Brano scelto
Romantico? Certo ma anche distopico, perché l’artista nato nel 1974 nel Maryland, che nella sua ricerca ha spesso affrontato temi di natura scientifica e fantascientifica, non vuole solo incoraggiare i terrestri a riconsiderare la propria posizione – a dire il vero piuttosto misera – nell’universo. Per Paglen, le cui opere più conosciute sono dedicate allo spinoso tema della sorveglianza governativa, è importante recuperare per l’uso artistico anche questi strumenti già carichi di una valenza negativa. I satelliti ci fanno paura perché ci spiano ma potrebbero anche essere fonte di meraviglia e stupore, no?
Secondo un consistente gruppo di astronomi, Orbital Reflector rappresenterà solo l’ennesimo caso di immondizia spaziale, causa di inquinamento luminoso che potrebbe interferire con osservazioni astronomiche ben più importanti di una semplice e inutile opere d’arte. «Ciò che è particolarmente fastidioso di questo satellite, è che è stato progettato per essere brillante e non ha altri scopi. È l’equivalente spaziale di un cartellone pubblicitario al neon proprio fuori dalla finestra della tua camera da letto», ha dichiarato a Gizmodo Jonathan McDowell, astrofisico presso l’Harvard-Smithsonian Center for Astrophysics. Bisogna dire, però, che il problema dell’interferenza visiva vale per tutti i numerosi satelliti che sono già in orbita e considerando la natura temporanea di Orbital Reflector, l’impatto dovrebbe essere poco più che trascurabile. Ma ciò che fa paura agli astronomi è che in molti potrebbero scegliere di seguire la maniera di Paglen, riempiendo l’orbita di satelliti non funzionali. Forse, però, gli astronomi ripongono troppa fiducia nelle capacità economiche e logistiche degli artisti, non è che realizzare un satellite da lanciare in orbita sia una cosa alla portata di tutti.

Istruzioni
a – Traduci in inglese questa frase del brano sul satellite Orbital Reflector: «I satelliti ci fanno paura perché ci spiano ma potrebbero anche essere fonte di meraviglia e stupore, no?»
b – Per favore, indica soltanto il numero delle righe dei dati che contengono la stringa «Select», distinguendo tra maiuscole e minuscole.
Il brano e le righe non hanno alcun legame tra loro.

Dati forniti
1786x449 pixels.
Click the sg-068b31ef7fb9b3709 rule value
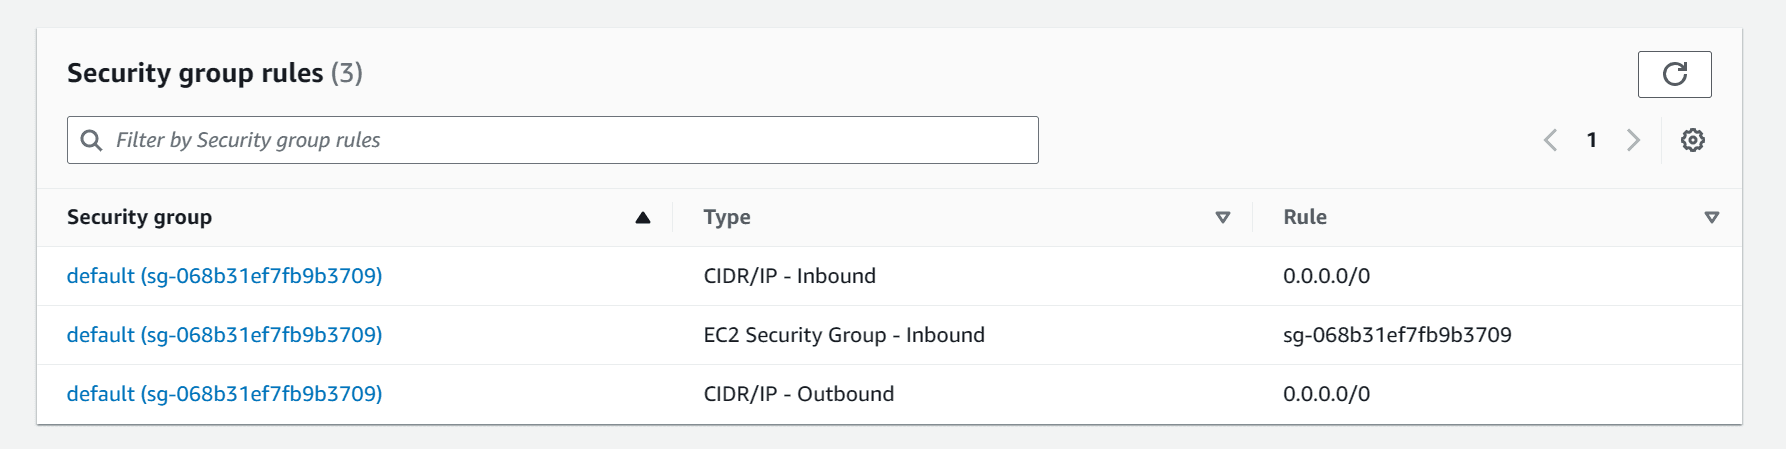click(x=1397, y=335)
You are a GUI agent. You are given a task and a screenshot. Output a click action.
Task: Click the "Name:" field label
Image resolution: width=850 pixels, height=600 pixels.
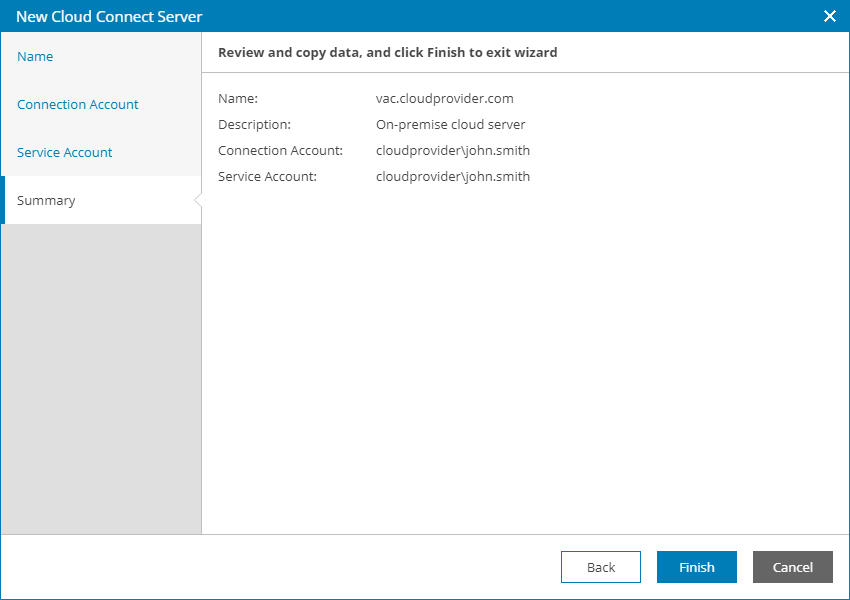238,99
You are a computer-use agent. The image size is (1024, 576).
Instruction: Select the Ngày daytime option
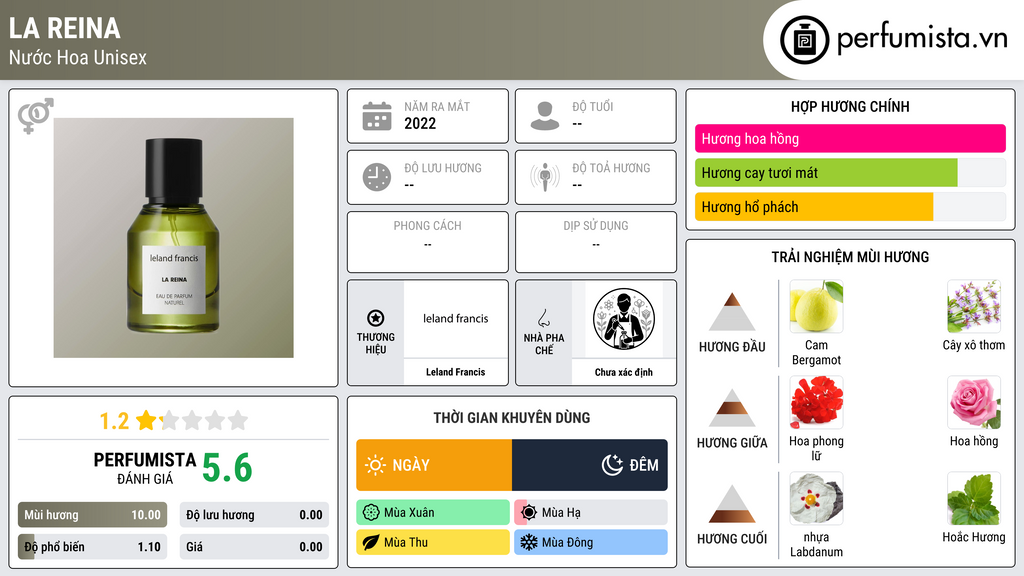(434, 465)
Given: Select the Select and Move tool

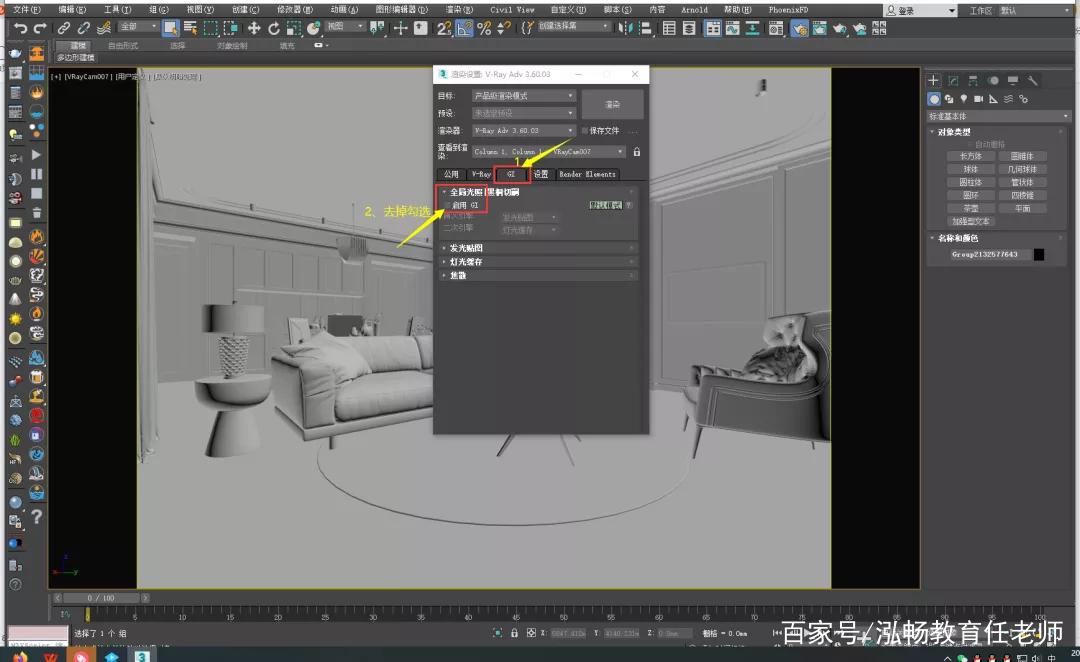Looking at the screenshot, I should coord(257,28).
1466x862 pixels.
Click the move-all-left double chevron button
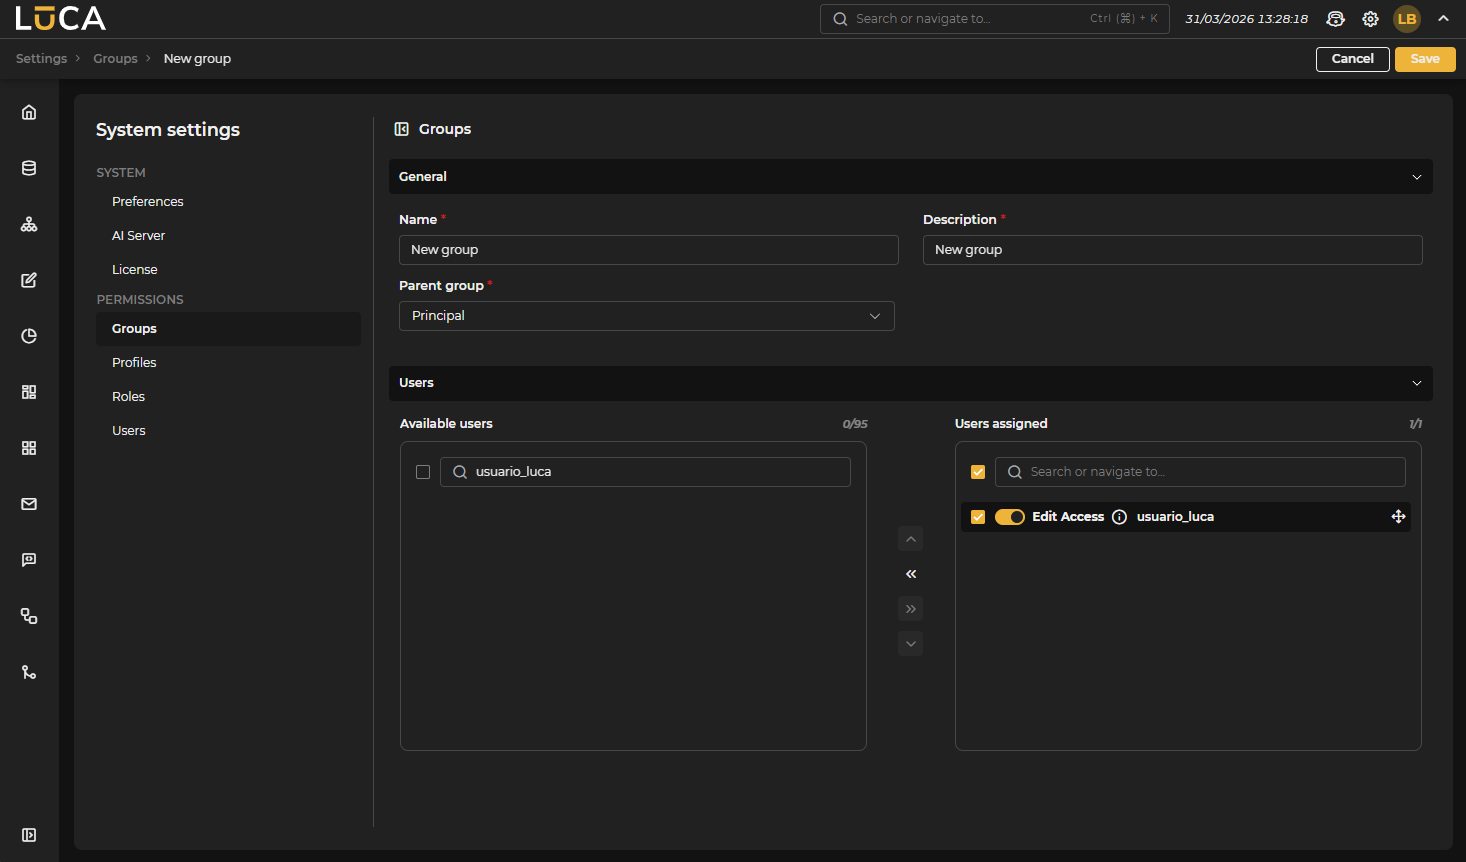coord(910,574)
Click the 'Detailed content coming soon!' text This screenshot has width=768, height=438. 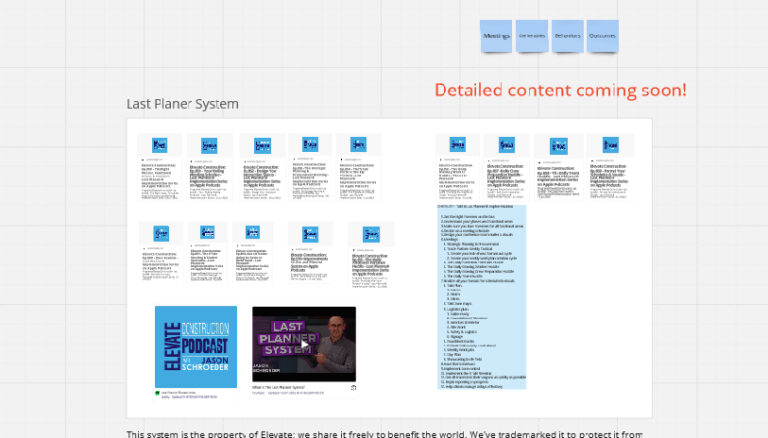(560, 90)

Soluzioni dell'esercizio
a – Satellites scare us because they spy on us, but they could also be a source of wonder and amazement, couldn't they?

b – 2